If you are doing large areas or lots of the bonding, there are special brush-on or spray polystyrene adhesives for working with large areas. 3M also makes adhesives suitable for polystyrene in pressure pack cans.

Jamie


----------



## Just_Plain_Nuts (Jan 23, 2011)

liquid nails, it sticks it better than anything. I partially melts it but works great


----------



## -Peter (Jan 24, 2011)

Just_Plain_Nuts said:


> liquid nails, it sticks it better than anything. I partially melts it but works great


If your worried about the solvent based Liquid Nails there is a water based one as well.


----------



## dylan-rocks (Jan 24, 2011)

watch out on what you use making it because from my experince there is alot of things that can deterate the foam and it can be deadly


----------



## Tinky (Jan 24, 2011)

I use Liquid Nails.

remember that if you are using a heat gun to shape, the liquid nails will not melt and can cause ridges.
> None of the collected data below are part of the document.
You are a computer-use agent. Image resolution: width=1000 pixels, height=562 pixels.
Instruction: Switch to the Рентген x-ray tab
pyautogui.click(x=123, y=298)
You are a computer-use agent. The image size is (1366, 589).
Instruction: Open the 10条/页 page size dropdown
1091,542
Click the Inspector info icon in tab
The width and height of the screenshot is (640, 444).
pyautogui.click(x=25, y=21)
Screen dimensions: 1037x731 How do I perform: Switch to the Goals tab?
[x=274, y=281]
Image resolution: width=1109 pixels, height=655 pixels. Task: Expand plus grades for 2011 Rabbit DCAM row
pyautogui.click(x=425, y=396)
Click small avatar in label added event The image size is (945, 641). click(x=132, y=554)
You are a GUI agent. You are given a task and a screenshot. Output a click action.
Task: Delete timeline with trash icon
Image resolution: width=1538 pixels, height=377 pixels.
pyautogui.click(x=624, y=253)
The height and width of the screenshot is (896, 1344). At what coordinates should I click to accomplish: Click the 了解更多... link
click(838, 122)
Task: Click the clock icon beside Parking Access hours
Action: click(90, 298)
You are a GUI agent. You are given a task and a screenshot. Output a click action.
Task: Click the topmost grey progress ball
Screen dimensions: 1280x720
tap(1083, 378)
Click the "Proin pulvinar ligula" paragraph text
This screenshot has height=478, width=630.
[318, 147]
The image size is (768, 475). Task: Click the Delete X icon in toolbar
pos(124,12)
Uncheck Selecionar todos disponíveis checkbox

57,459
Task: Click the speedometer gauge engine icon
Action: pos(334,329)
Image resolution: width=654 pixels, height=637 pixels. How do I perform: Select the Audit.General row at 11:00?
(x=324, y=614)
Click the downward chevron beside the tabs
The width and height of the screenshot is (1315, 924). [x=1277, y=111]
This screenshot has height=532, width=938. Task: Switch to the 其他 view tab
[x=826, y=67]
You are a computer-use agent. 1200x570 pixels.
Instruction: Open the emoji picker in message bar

This in mind I always try to use poly that is at least 3cm thick.


----------



## Just_Plain_Nuts (Jan 24, 2011)

-Peter said:


> If your worried about the solvent based Liquid Nails there is a water based one as well.


 Takes too long to grab and set though, and i dont know if it holds as well


----------



## J-A-X (Jan 24, 2011)

I use the Selleys Liquid Nails Fast ... yellow tube green writing, waterbased, never had a problem with foam to foam, or foam to mdf/laminate .

from the website,
*What materials is this product suitable for?*


MDF
Particleboard
Timber
Styrene Foam
Concrete and Masonry
Tiles and ceramics
Most plastic – pre test plastic to determine compatibility


----------



## MrThumper (Jan 25, 2011)

Thanks all. We are using liquid nails and works great. After it sets we squirt a lil expandafoam in to make sure it holds tight. 

I had to use a chisel to clean a piece of styrofoam of that glued to my saw...geez that stuff has some stick


----------



## J-A-X (Jan 25, 2011)

Are you referring to the expanda foam or the liquid nails sticking to the saw?You should give the expandafoam 24 hours before sawing it, it has a habit of continuing to grow. When it's dry it won't stick to anything. Acetone works for wet expanda foam and the non waterbased liquid nails.


----------



## Dannyboi (Jan 25, 2011)

Some expanda foam will be touch dry at the surface after 30 mins this does not mean the rest of it will be dry.


----------



## matt1084 (Jun 2, 2011)

Old thread but i am currently building a in tank rock wall for my new keelback enclosure and i am using liquid nails fast one, yellow tube green writing and was wondering how long it takes to cure? 
I have made some shelves with layers and part of the backing and will stick the sections together tomorrow. 
I plan to shape it and sand it to make it look rocky then once siliconed in place coat the entire thing in pondtite. Not sure if its called that but its used for sealing concrete fishponds so im assuming its safe for fish and thus snakes that feed on them. 
I've been taking some pics along the way so if it turns out ok ill post them up for ppl to look at. 
Has anyone else used pondtite?


----------